Within the U.S., there are two main laws regulators can use to curb IUU fishing: the Magnuson-Stevens Fishery Conservation and Management Act (MSA) and the Lacey Act. The Lacey Act is a historic U.S. law that makes it illegal to buy, sell, or otherwise trade any wildlife that was harvested illegally under U.S. or international law, such as illegally caught fish. Meanwhile, the MSA requires that all U.S. fisheries be sustainably managed, effectively outlawing unsustainable fishing practices. It also mandates that the U.S. identify nations suspected of unsustainable fishing. In the past few years, the U.S. has started to lead a new charge against IUU fishing, with the recent creation of a Presidential Initiative to combat IUU fishing and seafood fraud at-large.
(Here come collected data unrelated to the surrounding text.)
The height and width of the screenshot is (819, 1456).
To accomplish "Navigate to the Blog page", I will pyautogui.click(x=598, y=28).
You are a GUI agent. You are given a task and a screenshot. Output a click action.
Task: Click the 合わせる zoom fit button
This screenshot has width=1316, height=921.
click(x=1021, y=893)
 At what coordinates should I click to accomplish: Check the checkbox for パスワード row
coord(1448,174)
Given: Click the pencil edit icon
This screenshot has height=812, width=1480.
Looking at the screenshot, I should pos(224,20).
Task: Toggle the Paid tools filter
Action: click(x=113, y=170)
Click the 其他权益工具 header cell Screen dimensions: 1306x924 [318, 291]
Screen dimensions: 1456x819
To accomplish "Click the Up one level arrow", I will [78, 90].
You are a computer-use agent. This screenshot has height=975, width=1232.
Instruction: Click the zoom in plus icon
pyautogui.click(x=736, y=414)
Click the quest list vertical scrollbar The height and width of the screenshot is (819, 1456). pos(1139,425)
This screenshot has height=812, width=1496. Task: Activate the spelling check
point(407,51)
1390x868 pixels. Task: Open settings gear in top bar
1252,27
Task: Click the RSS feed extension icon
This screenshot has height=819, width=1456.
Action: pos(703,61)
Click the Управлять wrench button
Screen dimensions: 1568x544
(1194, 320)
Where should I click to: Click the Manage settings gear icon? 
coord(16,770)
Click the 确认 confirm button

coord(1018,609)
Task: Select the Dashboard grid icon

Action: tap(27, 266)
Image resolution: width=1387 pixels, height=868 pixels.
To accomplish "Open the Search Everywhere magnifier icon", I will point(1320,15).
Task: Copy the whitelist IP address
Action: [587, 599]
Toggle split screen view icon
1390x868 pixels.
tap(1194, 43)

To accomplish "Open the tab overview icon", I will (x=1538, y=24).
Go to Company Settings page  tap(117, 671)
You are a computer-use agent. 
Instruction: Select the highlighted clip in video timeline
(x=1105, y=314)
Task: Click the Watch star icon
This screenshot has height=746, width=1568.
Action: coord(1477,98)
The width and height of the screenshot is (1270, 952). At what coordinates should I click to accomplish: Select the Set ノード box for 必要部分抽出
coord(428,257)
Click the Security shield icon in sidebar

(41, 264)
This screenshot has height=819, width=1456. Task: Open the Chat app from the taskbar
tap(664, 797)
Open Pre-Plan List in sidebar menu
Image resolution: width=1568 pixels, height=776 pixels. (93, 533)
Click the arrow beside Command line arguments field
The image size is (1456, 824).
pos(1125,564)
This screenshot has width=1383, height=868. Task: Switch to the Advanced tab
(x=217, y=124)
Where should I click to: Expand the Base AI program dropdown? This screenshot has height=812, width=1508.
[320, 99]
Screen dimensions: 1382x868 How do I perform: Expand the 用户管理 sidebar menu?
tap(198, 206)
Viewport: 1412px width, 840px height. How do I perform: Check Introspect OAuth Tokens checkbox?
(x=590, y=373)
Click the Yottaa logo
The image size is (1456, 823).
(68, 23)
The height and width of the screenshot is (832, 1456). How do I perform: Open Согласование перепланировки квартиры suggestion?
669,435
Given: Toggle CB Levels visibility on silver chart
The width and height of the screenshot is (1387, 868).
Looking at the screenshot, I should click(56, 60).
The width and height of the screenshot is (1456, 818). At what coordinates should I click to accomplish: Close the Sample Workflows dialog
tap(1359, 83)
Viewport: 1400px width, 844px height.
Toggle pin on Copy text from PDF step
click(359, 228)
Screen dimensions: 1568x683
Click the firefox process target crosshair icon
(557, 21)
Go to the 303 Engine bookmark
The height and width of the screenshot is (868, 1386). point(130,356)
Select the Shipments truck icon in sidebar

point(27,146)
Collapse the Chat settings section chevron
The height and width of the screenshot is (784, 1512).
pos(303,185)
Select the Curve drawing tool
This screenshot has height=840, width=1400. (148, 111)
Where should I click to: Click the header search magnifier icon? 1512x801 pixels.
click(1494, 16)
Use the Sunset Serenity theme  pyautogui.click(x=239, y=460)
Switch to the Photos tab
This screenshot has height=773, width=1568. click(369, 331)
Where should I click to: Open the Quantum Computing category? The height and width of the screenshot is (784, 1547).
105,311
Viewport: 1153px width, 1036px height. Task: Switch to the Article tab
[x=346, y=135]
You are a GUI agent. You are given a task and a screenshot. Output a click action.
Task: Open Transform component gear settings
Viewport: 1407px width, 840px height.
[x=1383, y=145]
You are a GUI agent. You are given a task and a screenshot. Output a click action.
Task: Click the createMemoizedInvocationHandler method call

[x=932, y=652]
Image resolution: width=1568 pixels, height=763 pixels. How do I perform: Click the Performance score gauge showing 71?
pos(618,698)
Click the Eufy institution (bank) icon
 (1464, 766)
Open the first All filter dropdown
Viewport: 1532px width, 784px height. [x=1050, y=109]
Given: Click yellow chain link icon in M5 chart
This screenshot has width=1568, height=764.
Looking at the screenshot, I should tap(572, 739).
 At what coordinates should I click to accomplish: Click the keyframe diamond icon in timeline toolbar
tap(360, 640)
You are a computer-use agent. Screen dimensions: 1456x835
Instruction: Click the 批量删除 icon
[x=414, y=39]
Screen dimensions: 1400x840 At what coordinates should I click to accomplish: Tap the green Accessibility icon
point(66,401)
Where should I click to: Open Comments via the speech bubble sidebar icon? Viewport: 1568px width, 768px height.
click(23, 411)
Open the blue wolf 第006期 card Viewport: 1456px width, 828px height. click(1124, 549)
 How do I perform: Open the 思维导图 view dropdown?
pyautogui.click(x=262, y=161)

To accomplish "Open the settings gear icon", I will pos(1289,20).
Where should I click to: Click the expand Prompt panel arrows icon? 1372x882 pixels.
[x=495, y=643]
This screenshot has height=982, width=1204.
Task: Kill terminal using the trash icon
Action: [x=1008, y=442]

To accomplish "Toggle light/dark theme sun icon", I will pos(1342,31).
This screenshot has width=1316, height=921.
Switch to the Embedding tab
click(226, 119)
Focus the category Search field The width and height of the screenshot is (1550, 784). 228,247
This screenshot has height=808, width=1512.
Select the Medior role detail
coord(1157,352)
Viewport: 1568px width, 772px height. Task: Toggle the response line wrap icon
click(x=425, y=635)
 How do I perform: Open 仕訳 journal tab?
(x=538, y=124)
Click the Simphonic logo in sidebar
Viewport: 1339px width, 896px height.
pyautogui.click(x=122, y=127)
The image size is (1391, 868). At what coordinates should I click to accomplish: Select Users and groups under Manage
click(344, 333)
The initiative, which has been significantly guided by public comment, seeks to determine which species are most “at risk” of IUU fishing, so Congress and executive agencies can draft more specific measures to conserve and protect them.
On the international scene, where high-seas IUU fishing beyond nations’ exclusive economic zones (EEZ) is a significant problem, creating consistent policy and regulation is considerably more challenging. Only the U.N. Convention on the Law of the Sea (UNCLoS) regulates fishing beyond nations’ EEZs; even then, the UNCLoS only applies to signatory bodies who decide to adopt it as their own law. International bodies such as the U.N.’s Food and Agriculture Organization are largely restricted to agreements such as codes of conduct, which by themselves lack the legal teeth necessary to punish and deter IUU fishing. Like the UNCLoS, such laws and agreements only gain legal standing when nations sign onto agreements and base their own laws around the agreement. The creation of such agreements doesn’t always translate into widespread action, as some nations lack the will or means to enforce their fisheries laws. In a world where prospective IUU fishermen can easily move between national waters, these inconsistent levels of fisheries enforcement between more committed and less committed nations make it relatively easy for IUU fishermen conduct their business. IUU fishing is a global policy issue, and it will take a comprehensive and concerted effort of domestic and international policy to curb this destructive practice.
Carolyn Iwicki is a Master’s candidate in Public Policy at the College of William & Mary and an Associate Editor of the William & Mary Policy Review.